Description of the task >> All lines from the one containing "Instruction: Switch to the PDF tab" through the last line below must be duplicated exactly, with nothing outside that span.

>>>>>

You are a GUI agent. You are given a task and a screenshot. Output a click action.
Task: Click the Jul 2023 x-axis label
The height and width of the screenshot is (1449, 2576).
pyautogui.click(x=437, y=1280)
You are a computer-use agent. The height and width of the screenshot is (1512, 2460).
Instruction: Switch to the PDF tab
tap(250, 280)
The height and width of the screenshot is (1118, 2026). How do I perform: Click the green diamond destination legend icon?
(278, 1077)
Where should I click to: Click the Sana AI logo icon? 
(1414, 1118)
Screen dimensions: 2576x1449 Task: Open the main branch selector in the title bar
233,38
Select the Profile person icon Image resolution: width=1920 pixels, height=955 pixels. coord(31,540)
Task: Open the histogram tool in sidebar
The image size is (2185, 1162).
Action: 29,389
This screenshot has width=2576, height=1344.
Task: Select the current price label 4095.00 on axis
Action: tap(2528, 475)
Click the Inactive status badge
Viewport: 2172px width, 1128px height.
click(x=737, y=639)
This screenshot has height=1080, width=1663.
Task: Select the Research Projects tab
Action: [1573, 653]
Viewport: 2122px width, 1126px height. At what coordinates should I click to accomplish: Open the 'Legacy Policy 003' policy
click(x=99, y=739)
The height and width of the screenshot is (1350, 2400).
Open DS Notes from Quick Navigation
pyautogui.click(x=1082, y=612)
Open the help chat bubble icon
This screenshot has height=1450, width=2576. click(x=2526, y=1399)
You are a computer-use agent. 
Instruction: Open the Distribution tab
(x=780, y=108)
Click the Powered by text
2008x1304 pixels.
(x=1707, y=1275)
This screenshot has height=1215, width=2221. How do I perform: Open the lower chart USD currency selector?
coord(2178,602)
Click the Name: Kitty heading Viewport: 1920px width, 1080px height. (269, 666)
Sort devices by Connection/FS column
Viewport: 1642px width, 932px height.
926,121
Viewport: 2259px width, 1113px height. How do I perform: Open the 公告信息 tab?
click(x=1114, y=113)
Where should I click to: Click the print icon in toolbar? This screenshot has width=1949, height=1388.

<<<<<

Answer section >>
Instruction: Switch to the PDF tab
tap(250, 280)
The height and width of the screenshot is (1118, 2026). How do I perform: Click the green diamond destination legend icon?
(278, 1077)
Where should I click to: Click the Sana AI logo icon? 
(1414, 1118)
Screen dimensions: 2576x1449 Task: Open the main branch selector in the title bar
233,38
Select the Profile person icon Image resolution: width=1920 pixels, height=955 pixels. coord(31,540)
Task: Open the histogram tool in sidebar
The image size is (2185, 1162).
Action: 29,389
This screenshot has width=2576, height=1344.
Task: Select the current price label 4095.00 on axis
Action: tap(2528, 475)
Click the Inactive status badge
Viewport: 2172px width, 1128px height.
click(x=737, y=639)
This screenshot has height=1080, width=1663.
Task: Select the Research Projects tab
Action: [1573, 653]
Viewport: 2122px width, 1126px height. At what coordinates should I click to accomplish: Open the 'Legacy Policy 003' policy
click(x=99, y=739)
The height and width of the screenshot is (1350, 2400).
Open DS Notes from Quick Navigation
pyautogui.click(x=1082, y=612)
Open the help chat bubble icon
This screenshot has height=1450, width=2576. click(x=2526, y=1399)
You are a computer-use agent. 
Instruction: Open the Distribution tab
(x=780, y=108)
Click the Powered by text
2008x1304 pixels.
(x=1707, y=1275)
This screenshot has height=1215, width=2221. How do I perform: Open the lower chart USD currency selector?
coord(2178,602)
Click the Name: Kitty heading Viewport: 1920px width, 1080px height. (269, 666)
Sort devices by Connection/FS column
Viewport: 1642px width, 932px height.
926,121
Viewport: 2259px width, 1113px height. How do I perform: Open the 公告信息 tab?
click(x=1114, y=113)
Where should I click to: Click the print icon in toolbar? This screenshot has width=1949, height=1388.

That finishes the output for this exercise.